We will discuss in detail the de Young-Keizer model of calcium induced calcium release  (CICR).  The analytic properties of this important biochemical model will be discussed  and compared to the Gray-Scott and Fitzhugh-Nagumo systems. The model will be integrated numerically and the solutions visualized. The break-down of the continuum approximation for the distribution of release sites will be discussed.
 

Bibliography:

1. H.G. Solari, M.A. Natiello, and G.B. Mindlin, Nonlinear Dynamics. A two way trip from physics to math. (Institute of Physics Publishing, Bristol, 1996)
2. H.E. Nusse and J.A. Yorke, Dynamics: Numerical Explorations (Springer-Verlag, New York, 1994)
3. A. Goldbeter, Biochemical Oscillations and Cellular Rythms. The molecular bases of periodic and chaotic behaviour (Cambridge University Press, Cambridge, 1996)
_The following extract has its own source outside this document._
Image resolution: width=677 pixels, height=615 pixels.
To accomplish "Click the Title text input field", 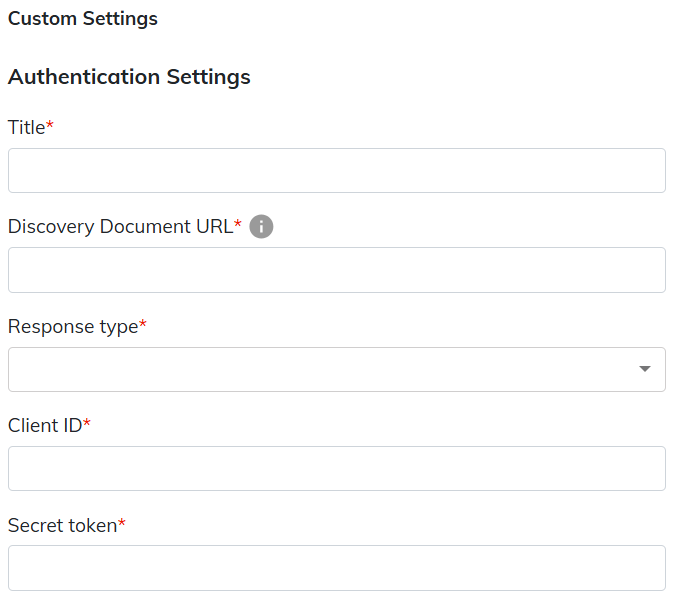I will click(x=336, y=171).
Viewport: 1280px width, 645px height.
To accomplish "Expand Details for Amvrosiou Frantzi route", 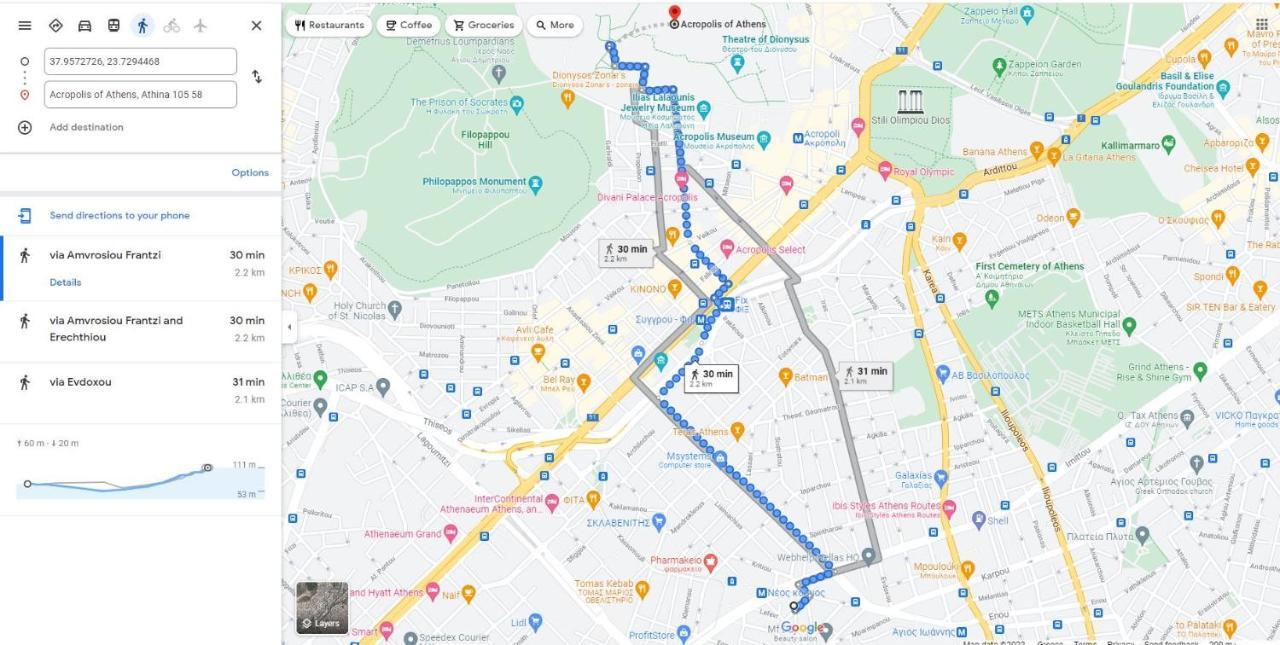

4. J.D. Murray,  Mathematical Biology  (Berlin ; New York : Springer-Verlag, 1989.)
5. W.H. Press et al, Numerical Recipes: the art of scientifc computing, (Cambridge ; New York, N.Y. : Cambridge University Press, 1989)
6. J. Crank, The mathematics of diffusion, (Oxford, [Eng] : Clarendon Press, 1975).
7. J.C. Strikwerda, Finite Difference Schemes and Partial Differential Equations, (Pacific Grove, Calif. : Wadsworth & Brooks/Cole Advanced Books & Software, 1989).
8. G.W. de Young and J. Keizer, A single-pool inositol 1,4,5-trisphosphate-receptor-based model for agonist-stimulated oscillations in Ca2+ concentration, Proc. Nat. Acad. Sci. USA, 89:9895-9899,(1992).
9. Y.X.-Li and J. Rinzel, Equations for IP3 receptor-mediated Ca2+ oscillations derived from a detailed kinetic model: A Hodgkin-Huxley like formalism. J. Theor. Biol. 166:461-473, (1994).
10. J.E. Pearson, Complex Patterns in a Simple System, Science, 261:189-192, (1993).